# Anyone wants to help with gas tomorrow 11/21/15



## brucevannguyen (Oct 21, 2012)

Heading up to LL to fish below the dam 11/21/15. Got an 18ft flat bottom.Two spot open. Full day fishing. If you wanna just get out of the house and chunk some lures then give me a hollar. Havent been down there since they had 1 gate open.Text me at 832-273-9183.


----------



## Gofish2day (May 9, 2006)

Be careful my friend and bring a big anchor.


----------



## brucevannguyen (Oct 21, 2012)

I dont anchor.
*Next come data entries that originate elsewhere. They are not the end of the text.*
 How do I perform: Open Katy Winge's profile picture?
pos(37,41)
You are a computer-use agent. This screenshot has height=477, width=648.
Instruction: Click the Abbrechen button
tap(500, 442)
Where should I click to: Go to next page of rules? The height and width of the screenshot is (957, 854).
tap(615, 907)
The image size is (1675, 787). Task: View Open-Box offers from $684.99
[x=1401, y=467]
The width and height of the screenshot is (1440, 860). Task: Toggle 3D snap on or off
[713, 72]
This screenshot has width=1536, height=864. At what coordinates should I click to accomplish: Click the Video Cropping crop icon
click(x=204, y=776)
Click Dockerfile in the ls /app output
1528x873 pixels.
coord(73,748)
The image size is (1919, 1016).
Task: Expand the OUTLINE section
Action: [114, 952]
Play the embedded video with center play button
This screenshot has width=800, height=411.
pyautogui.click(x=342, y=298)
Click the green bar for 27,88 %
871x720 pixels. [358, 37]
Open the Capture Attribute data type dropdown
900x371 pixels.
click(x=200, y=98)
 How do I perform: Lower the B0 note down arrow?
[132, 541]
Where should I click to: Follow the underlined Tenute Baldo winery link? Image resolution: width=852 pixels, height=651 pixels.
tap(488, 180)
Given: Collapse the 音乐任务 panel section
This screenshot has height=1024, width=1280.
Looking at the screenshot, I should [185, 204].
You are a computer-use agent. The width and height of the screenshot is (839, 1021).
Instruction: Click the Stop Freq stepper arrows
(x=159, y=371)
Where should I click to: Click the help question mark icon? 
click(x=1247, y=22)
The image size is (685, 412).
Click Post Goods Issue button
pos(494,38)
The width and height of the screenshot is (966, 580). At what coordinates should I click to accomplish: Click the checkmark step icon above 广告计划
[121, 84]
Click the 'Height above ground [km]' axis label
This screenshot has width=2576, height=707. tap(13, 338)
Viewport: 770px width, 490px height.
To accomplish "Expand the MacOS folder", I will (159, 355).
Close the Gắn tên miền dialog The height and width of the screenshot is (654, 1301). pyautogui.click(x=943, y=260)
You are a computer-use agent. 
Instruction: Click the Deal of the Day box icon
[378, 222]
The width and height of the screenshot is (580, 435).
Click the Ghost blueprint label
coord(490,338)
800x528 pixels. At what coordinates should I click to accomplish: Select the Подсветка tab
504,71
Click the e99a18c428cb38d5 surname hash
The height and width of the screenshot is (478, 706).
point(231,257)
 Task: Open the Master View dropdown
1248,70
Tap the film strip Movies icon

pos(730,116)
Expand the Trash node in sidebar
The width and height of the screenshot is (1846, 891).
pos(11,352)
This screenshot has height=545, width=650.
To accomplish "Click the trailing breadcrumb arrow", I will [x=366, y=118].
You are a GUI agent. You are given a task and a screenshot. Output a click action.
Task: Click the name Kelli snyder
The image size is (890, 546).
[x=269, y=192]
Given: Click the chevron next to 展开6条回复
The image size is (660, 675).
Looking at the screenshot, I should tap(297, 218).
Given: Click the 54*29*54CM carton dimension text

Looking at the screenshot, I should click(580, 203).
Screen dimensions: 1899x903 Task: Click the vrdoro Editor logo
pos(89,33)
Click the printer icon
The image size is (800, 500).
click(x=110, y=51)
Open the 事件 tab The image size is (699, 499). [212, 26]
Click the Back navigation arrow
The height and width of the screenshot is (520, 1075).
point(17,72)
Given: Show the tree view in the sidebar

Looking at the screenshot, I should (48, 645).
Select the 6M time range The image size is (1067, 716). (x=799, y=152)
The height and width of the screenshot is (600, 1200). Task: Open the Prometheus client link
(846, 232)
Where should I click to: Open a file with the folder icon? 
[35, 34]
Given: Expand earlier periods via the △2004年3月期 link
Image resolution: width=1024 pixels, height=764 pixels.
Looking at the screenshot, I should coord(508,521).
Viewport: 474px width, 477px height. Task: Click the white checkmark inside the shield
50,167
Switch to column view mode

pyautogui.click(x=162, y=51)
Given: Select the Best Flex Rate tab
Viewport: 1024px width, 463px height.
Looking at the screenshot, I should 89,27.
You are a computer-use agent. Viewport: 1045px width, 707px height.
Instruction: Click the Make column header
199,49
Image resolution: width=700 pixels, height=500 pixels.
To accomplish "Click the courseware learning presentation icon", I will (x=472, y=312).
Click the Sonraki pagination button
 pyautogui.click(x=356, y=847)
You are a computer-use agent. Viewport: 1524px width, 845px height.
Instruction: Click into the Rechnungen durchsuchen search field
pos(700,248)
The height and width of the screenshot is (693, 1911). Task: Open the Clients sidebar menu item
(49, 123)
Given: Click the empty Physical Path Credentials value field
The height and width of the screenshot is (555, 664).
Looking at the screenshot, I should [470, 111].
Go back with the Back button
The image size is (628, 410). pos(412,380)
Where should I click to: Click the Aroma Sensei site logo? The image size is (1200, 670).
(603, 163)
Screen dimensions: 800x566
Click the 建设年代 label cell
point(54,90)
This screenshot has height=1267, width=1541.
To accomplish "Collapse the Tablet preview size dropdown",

Ha!! By tomorrow it'll be 30000cubic. Perfect he! he!!


----------



## brucevannguyen (Oct 21, 2012)

One spot taken.


----------



## brucevannguyen (Oct 21, 2012)

All spot filled. Thanks for checking guys. Will bring back a report and plenty of pics.


----------



## saved (Feb 1, 2014)

Wow with the predicted rain tonight and early tomorrow it sounds like a miserable day. I went by there just a few minutes ago and the water is very dirty, and flowing very fast and lots of foam.

None the less best of fishing.


----------



## GBird (Jun 12, 2010)

Can't wait for your report. Good luck


----------



## brucevannguyen (Oct 21, 2012)

Some body gotta go down there and wet a line,bring back a report. Im sure a lot would want to go fishing and loose some if those fat after eating all those turkey. Rain or shine im going. Crappy weather below the dam don't scare me. White caps on the Lake scare me.


----------



## brucevannguyen (Oct 21, 2012)

36,300 and still dropping.


----------



## brucevannguyen (Oct 21, 2012)

At this rate I'll be at 25,000 cubic by tomorrow after noon.


----------



## brucevannguyen (Oct 21, 2012)

4:30am discharge report 32,100 cfs looks doable. Leaving Houston now.


----------



## SeaOx 230C (Aug 12, 2005)

Go get em Bruce. Let us know how you do.


----------



## cclayton01 (Jun 6, 2005)

brucevannguyen said:


> Some body gotta go down there and wet a line,bring back a report. Im sure a lot would want to go fishing and loose some if those fat after eating all those turkey. Rain or shine im going. Crappy weather below the dam don't scare me. *White caps on the Lake scare me.*


Be safe! The front will or might already be blowing through the lake.


----------



## goodable (Feb 27, 2015)

Bruce!! Send pix!!


----------



## fishinganimal (Mar 30, 2006)

Nail em Bruce! Be safe


----------



## fishinganimal (Mar 30, 2006)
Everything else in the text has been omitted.